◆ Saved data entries
=== Section Start ===
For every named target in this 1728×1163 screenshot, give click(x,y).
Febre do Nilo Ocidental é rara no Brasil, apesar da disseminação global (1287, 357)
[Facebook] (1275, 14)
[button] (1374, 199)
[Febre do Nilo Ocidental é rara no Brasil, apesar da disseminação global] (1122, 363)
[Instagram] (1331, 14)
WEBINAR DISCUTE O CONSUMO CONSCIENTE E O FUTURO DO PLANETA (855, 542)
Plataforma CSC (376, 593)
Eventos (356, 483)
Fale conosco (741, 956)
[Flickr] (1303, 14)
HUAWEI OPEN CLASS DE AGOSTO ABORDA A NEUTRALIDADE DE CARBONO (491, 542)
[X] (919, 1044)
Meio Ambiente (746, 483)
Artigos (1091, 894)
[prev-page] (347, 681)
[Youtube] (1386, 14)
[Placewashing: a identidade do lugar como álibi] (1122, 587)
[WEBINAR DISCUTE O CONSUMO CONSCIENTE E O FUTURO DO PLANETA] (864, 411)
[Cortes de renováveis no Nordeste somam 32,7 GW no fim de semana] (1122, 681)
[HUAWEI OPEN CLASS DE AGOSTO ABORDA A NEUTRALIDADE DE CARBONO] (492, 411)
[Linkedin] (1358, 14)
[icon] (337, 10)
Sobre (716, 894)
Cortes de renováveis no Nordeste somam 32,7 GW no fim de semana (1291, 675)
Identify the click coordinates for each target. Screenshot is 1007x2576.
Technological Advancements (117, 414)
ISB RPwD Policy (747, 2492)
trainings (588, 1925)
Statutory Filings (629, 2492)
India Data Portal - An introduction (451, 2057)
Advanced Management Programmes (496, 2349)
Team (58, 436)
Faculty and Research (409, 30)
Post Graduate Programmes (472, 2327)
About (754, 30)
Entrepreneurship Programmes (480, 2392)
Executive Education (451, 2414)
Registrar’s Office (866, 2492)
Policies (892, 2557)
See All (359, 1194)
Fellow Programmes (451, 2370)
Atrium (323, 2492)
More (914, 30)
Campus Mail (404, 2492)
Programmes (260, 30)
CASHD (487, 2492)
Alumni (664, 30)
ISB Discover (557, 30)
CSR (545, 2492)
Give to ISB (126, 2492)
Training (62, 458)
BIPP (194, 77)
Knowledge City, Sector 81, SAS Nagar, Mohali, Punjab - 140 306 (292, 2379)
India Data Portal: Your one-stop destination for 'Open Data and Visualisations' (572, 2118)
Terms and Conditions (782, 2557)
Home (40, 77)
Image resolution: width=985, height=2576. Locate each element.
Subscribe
=== Section End ===
◆ Task statement
Repeat word for word the lines running from the line containing "See All (359, 1194)" to the end of the entries above, inclusive.

◆ Expected answer
See All (359, 1194)
Fellow Programmes (451, 2370)
Atrium (323, 2492)
More (914, 30)
Campus Mail (404, 2492)
Programmes (260, 30)
CASHD (487, 2492)
Alumni (664, 30)
ISB Discover (557, 30)
CSR (545, 2492)
Give to ISB (126, 2492)
Training (62, 458)
BIPP (194, 77)
Knowledge City, Sector 81, SAS Nagar, Mohali, Punjab - 140 306 (292, 2379)
India Data Portal: Your one-stop destination for 'Open Data and Visualisations' (572, 2118)
Terms and Conditions (782, 2557)
Home (40, 77)
Image resolution: width=985, height=2576. Locate each element.
Subscribe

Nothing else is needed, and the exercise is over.